Upon reaching the expected steady state under the maintenance OXC regimen, venous blood samples (2–3 mL) were collected from each patient in anticoagulant tubes the next morning prior to the scheduled dose. The whole-blood samples were routinely transported to our laboratory for TDM of OXC in the included cases. After gentle inversion to ensure thorough mixing, the samples were centrifuged at 4000 rpm for 5 min to obtain plasma supernatant. The plasma concentration of MHD was determined using a previously established and validated LC-MS/MS method by our group [50], which allows for simultaneous quantification of 15 antiepileptic drugs in human plasma. The LC-MS/MS analysis was conducted using a Triple Quad™ 4500MD mass spectrometer (AB Sciex Pte. Ltd., Singapore) coupled with a Jasper™ liquid chromatography system (AB Sciex Pte. Ltd., Singapore). The chromatographic system was equipped with a binary pump (Sciex Dx™), an online degasser (Sciex Dx™), an autosampler (Sciex Dx™), and a column oven (Sciex Dx™). Ionization was achieved using a Turbo V™ ion source via electrospray ionization (ESI).
We utilized the measured concentration data points to further explore the range of plasma MHD concentrations in children and their potential influencing factors. The reference concentration range of MHD was investigated separately in two distinct patient populations: (1) patients who achieved seizure freedom during 12 months of OXC monotherapy, and (2) patients who experienced a 50% or greater reduction in seizure frequency or severity during 12 months of OXC monotherapy. A subgroup analysis was further performed to evaluate the concentration distribution stratified by different types of epilepsy. Additionally, factors influencing drug exposure were analyzed using all available concentration data points from the entire cohort.
4.3. Efficacy Outcome Evaluation and Definitions
The seizure frequency at each time point (1, 3, 6, 12, 18, 24, 36–48, and >48 months) after starting OXC therapy was recorded, with the pre-treatment seizure frequency serving as the baseline. Under unchanged treatment regimens, therapeutic efficacy was evaluated based on the comparison between post-treatment seizure frequency and the baseline value, and defined as follows:
(1) Seizure-free: the complete absence of seizures, with a seizure-free period lasting ≥6 months at the time of follow-up; (2) response: a reduction in seizure frequency or severity by ≥50%; (3) ineffective: a reduction in seizure frequency or severity by <50%, or an increase in seizure frequency, worsening of seizure severity, or prolongation of seizure duration. The overall response rate was defined as the sum of the seizure-free rate and the response rate. This study primarily analyzed the efficacy data of OXC, either as monotherapy or add-on therapy, at 12 months, with stratification based on epilepsy type.
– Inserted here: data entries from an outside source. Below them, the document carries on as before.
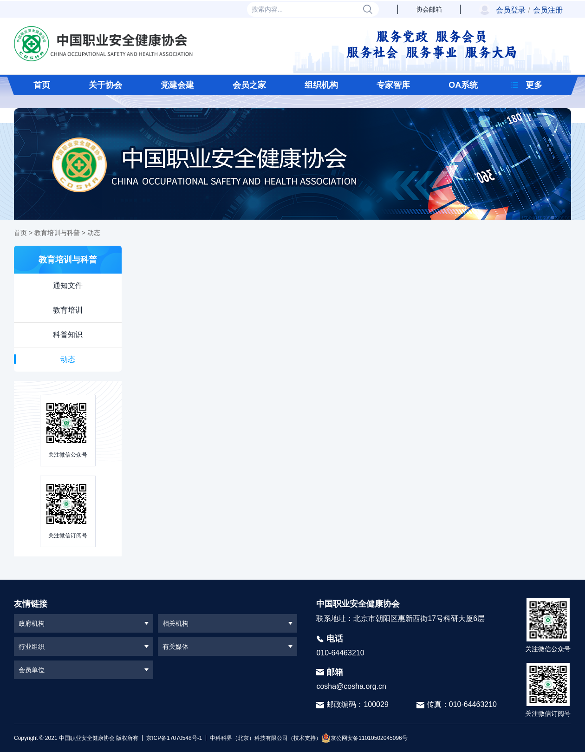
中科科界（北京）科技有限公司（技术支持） (263, 738)
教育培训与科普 (57, 232)
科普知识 (68, 335)
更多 (534, 85)
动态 (93, 232)
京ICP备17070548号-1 (174, 738)
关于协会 (105, 85)
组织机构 (321, 85)
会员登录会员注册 (529, 10)
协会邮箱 (429, 9)
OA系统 (463, 85)
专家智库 (393, 85)
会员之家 (249, 85)
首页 (41, 85)
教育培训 (68, 310)
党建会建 (177, 85)
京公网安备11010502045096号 (364, 738)
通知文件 (68, 285)
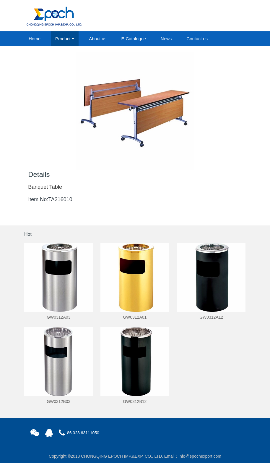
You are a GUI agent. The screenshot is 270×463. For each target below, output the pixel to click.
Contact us (197, 38)
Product (63, 38)
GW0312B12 (135, 401)
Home (34, 38)
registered (232, 16)
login (205, 16)
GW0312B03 (58, 401)
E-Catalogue (133, 38)
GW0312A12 (211, 317)
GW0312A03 (58, 317)
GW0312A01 (135, 317)
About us (97, 38)
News (166, 38)
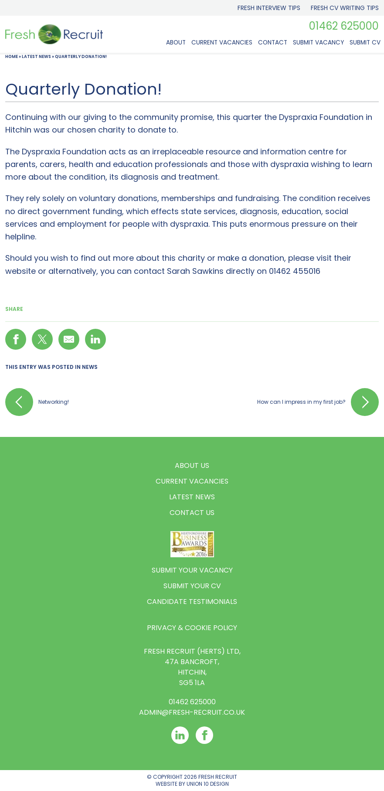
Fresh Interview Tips (269, 7)
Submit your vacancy (192, 570)
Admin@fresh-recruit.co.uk (192, 712)
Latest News (36, 56)
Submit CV (365, 42)
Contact (272, 42)
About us (192, 465)
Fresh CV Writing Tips (345, 7)
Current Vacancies (221, 42)
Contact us (192, 513)
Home (11, 56)
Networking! (37, 402)
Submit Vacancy (318, 42)
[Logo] (54, 36)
This study conducted an exploratory analysis of the long-term efficacy of OXC and its influencing factors, with a comprehensive evaluation using two complementary endpoints: (1) Treatment response status, defined as the clinical response at the last concentration monitoring follow-up. Patients with therapeutic efficacy categorized as “seizure-free” or “response” were classified as responders, while those with “ineffective” outcomes were defined as non-responders, thereby serving as a binary efficacy endpoint. (2) Treatment persistence, measured by “time to treatment failure,” with the endpoint event defined as any clinical decision leading to the modification of the initial OXC monotherapy regimen. This specifically includes the addition of another ASM for any clinical reason (e.g., ineffectiveness or intolerability), or the discontinuation of OXC and its replacement with a different ASM. As this endpoint assesses the sustainability of the initial monotherapy strategy, the analysis was logically restricted to the patient population who received initial OXC monotherapy rather than adjunctive therapy. This dual-endpoint design was implemented to simultaneously evaluate the long-term clinical outcomes of OXC from two dimensions: the immediate treatment response status and the long-term sustainability of the initial treatment strategy in real-world clinical practice.
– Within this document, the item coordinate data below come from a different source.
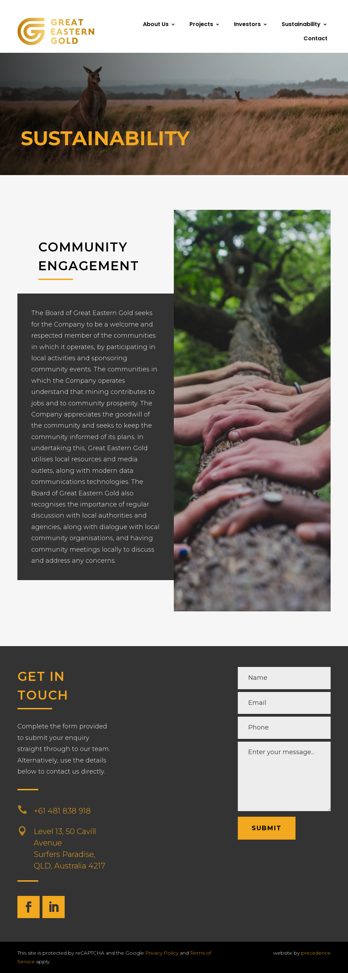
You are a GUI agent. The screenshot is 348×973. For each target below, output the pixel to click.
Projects (201, 24)
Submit (267, 828)
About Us (156, 24)
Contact (315, 38)
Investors (247, 24)
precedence (316, 953)
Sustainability (301, 24)
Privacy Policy (161, 953)
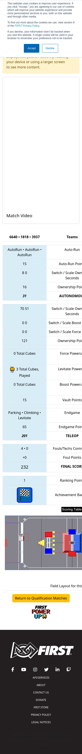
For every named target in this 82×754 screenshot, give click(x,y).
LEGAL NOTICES (41, 722)
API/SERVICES (41, 677)
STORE (40, 707)
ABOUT (41, 685)
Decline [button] (50, 48)
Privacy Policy (27, 25)
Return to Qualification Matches (41, 598)
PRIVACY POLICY (41, 715)
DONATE (41, 700)
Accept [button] (32, 48)
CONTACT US (41, 692)
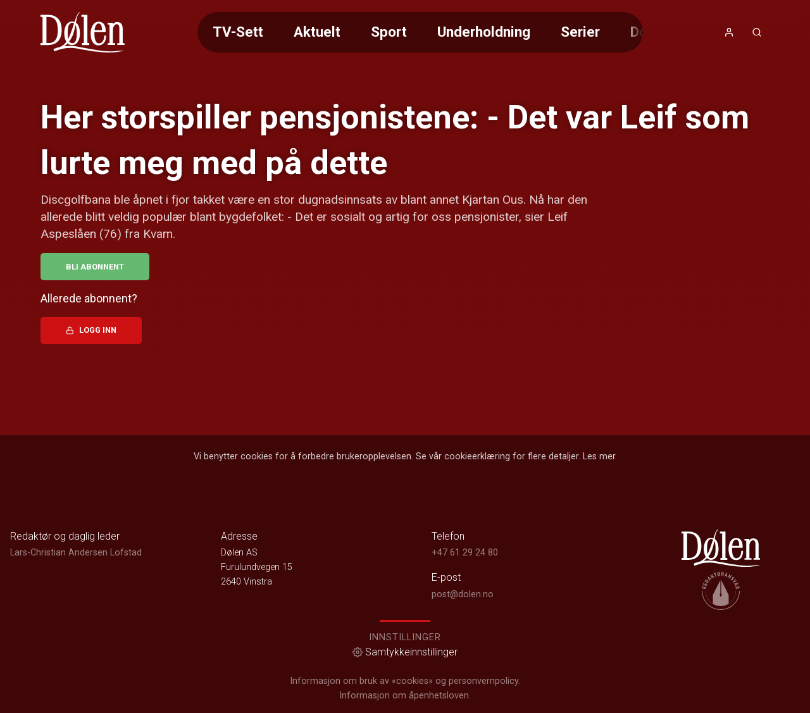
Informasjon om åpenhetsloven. (405, 695)
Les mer (599, 456)
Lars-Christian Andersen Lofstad (76, 552)
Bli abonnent (95, 266)
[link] (82, 32)
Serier (580, 31)
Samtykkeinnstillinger (405, 652)
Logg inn (91, 330)
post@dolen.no (463, 594)
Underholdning (483, 31)
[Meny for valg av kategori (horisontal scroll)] (420, 32)
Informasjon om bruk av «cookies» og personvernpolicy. (405, 681)
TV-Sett (238, 31)
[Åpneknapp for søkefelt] (757, 32)
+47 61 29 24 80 (465, 552)
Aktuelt (317, 31)
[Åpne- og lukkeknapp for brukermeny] (729, 32)
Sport (389, 31)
We subsequently performed a correlation analysis between treatment response and exposure levels to OXC. The analysis utilized the exposure levels measured at the last concentration monitoring follow-up and their corresponding therapeutic response outcomes.
4.4. Safety Analysis
This study meticulously documented all adverse events identified by investigators as potentially related to OXC treatment, based on the data from HIS. Descriptive statistics were applied to analyze the reported adverse events, including the calculation of both the frequency of occurrence for each event type and the corresponding proportion of affected patients.
We systematically analyzed the time-to-onset (TTO) of adverse events potentially associated with OXC treatment. TTO was defined as the time interval between the initiation of OXC therapy and the first occurrence of a specific adverse event. This metric was used to evaluate the temporal distribution patterns of adverse events at the overall level and across different event types during OXC treatment. To further quantify the statistical distribution characteristics of TTO data and explore underlying patterns, this study employed a Weibull distribution model for fitting and interpretation [51]. The application of this model aimed to assess how the risk of adverse event occurrence changes over time (e.g., early occurrence, constant risk, or delayed onset) and to provide a theoretical basis for clinical monitoring.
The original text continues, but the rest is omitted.